Bu akşam ABD Merkez Bankası FED’in faiz kararını öğreneceğiz. Beklenti; şimdi olmasa bile bu yıl içinde 3 veya 4 faiz artışı olacağı yönünde… Kimi ilk artışın 50 baz puan olacağı, kimi de Mart’tan itibaren 25 baz puanlık artışların geleceğini tahmin ediyor.
Ayrıca FED’in bilanço küçültmeyi de eşanlı devreye alacağı beklentisi var. 2008 Eylül’ünde Küresel Kriz başlangıcında 875 milyar $’lık bilançosu, COVID sırasında 4,4 trilyon $ ve şimdi de 8,8 trilyon $ olduğu ortamda, faiz artışına paralel olarak küresel arenada doların değerleneceği gerçeği var.
TÜRKİYE’NİN FAİZ DALGASINA KARŞI DURUŞU
Bu süreçte Türkiye, bir yandan enflasyon ithal ederken diğer yandan faiz de ithal edecek. Dış kaynağa muhtaç ekonomide borçlanma maliyetimiz artacak, döviz nakit yönetimimiz daha da zora koşulmuş olacak. Sorun şu ki Türkiye, elindeki finansal enstrümanlarla ne yapabileceğine karar vermiş değil.
Son 30 yılda 761 milyar $ faiz ödedik. Bu, neredeyse 1 yıllık Türkiye milli geliri… Ülke risk puanı CDS’imiz 500 civarındayken dolar bazında %6-7’lerle borçlanabileceğiz. Risk ve enflasyon, borçlanma faizlerimizi artırıyor. Peki, bu şartlar altında ihtiyaç duyduğumuz kaynağın maliyeti nereye varır?

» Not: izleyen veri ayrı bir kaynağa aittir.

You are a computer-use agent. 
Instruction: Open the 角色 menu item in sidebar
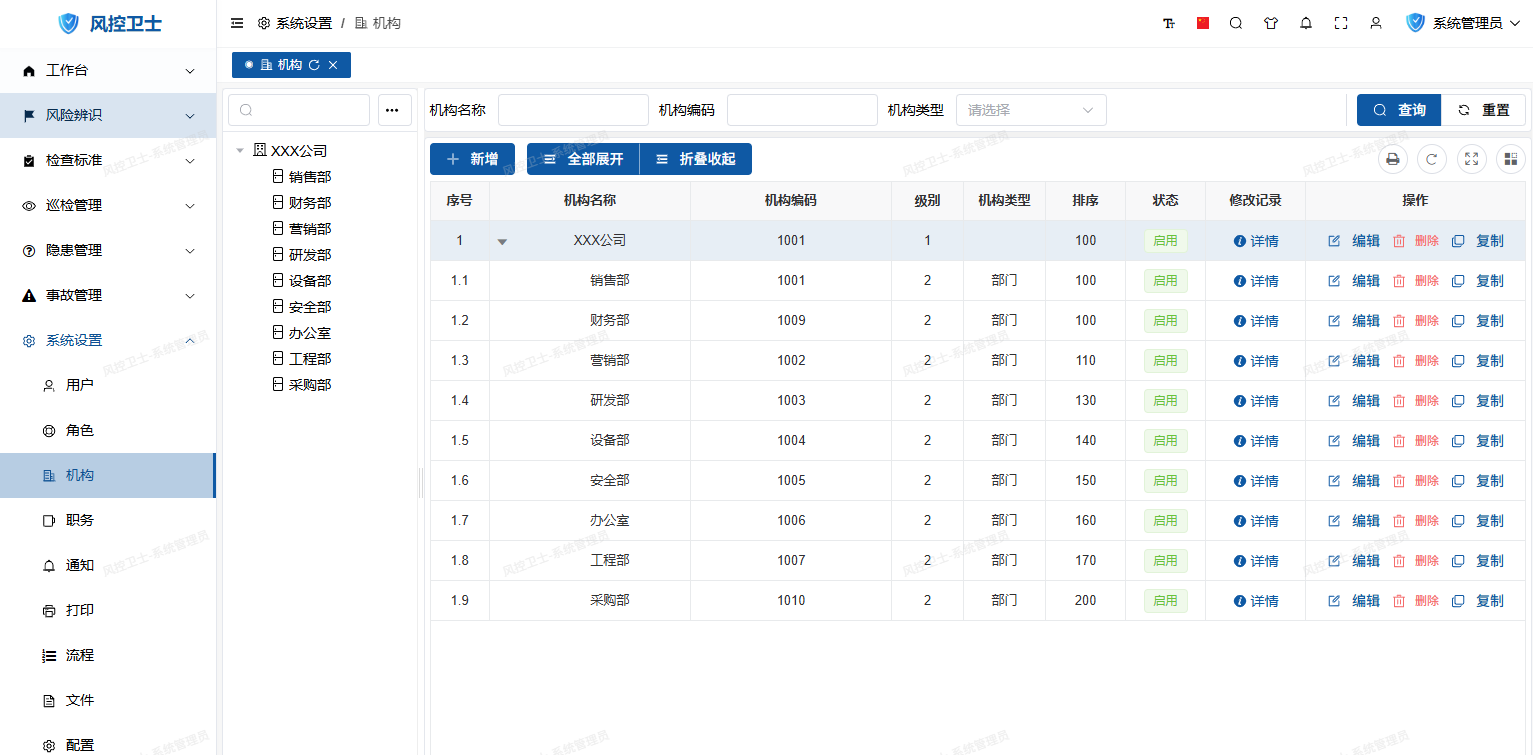pyautogui.click(x=80, y=431)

EN KIRILGAN 2’NCİ ÜLKE TÜRKİYE
Bloomberg International’in çalışmasına göre FED’in faiz artımı karşısında en fazla kırılganlık yaşayacak ülkeler sıralamasında, Arjantin ilk sırada ve Türkiye 2’nci durumda. Sırasıyla bizi Güney Afrika, Kolombiya, Mısır ve Brezilya izliyor. Arjantin çok özel bir hal olduğu için onu saymasak daha iyi…
Türkiye; daha önce cari açık üzerinden “kırılgan beşli” diye ilan edilmişti. Aslında bizim döviz üzerinden kırılgan bir yapımız daima var olmuştur. Tam da bu yüzden ekonominin kırılganlığını bertaraf edebilmek için özkaynak üretmeye ve kendi göbeğimizi kendimizin kesmeye mecburuz.
İKİ SORU İKİ CEVAP
Ortalık faiz dolu, bunun sebebi nedir?
Merkez’in politika faizini takan yok. Son 4 ayda faizleri 500 puan indirdik ama kredi faizleri ineceğine, 900 baz puan artmış durumda. Sebep, faizin politika enstrümanı haline getirilmesi, “nas” diye değerlendirilip sadece iniş yönünde kullanılabilmesi… Oysa indirmek için de artırmak gerekiyordu.
Negatif reel faiz daha önce de yaşanmış mıydı?
1970-80 arasında enflasyon şaha kalkmış ve reel faizler şimdiki gibi negatif seyretmişti. Hele ki 1977-82 arasında bu fark büyümüş ve ülke, ekonomik sistemini “ithal ikameciden dışa açık büyümeye” dönüştürecek kadar köklü yapı değişikliğine gitmişti. Yetmemiş, 1980 darbesini de yaşamıştık.
NOT
TAŞIMA SU İLE DÖNEN DEĞİRMEN
Türkiye’nin belki de en sade tanımı bu… Büyümesini dış kaynağa dayanarak sağlayabilen ekonomi yapımızla “enflasyon ve faiz” çağında bizi zor bir yarın bekliyor. İç tasarrufların yetersiz olduğu ülkede acaba büyüme değirmeninin suyu nereden gelecek?
Belli ki çözüm, kendi kaynağımıza dayanmak… Bu da iç tasarrufları cesaretlendirmekle olabilir. Şu anda negatif reel faizin %22-30 olduğu şartlarda krediye kaynak oluşturacak tasarruf üretilebilir mi? Türkiye pratiğinden biliyoruz ki ancak %7’lik reel faiz, verimli kaynak üretebiliyor.
Oysa bizde “faiz artmayacak, bunu unutun” diyen bir ekonomi yönetimi var ve enflasyonu indirme gayreti de imkânı da niyeti de bulunmuyor. Sahi, taşıma su ile bu değirmen döner mi?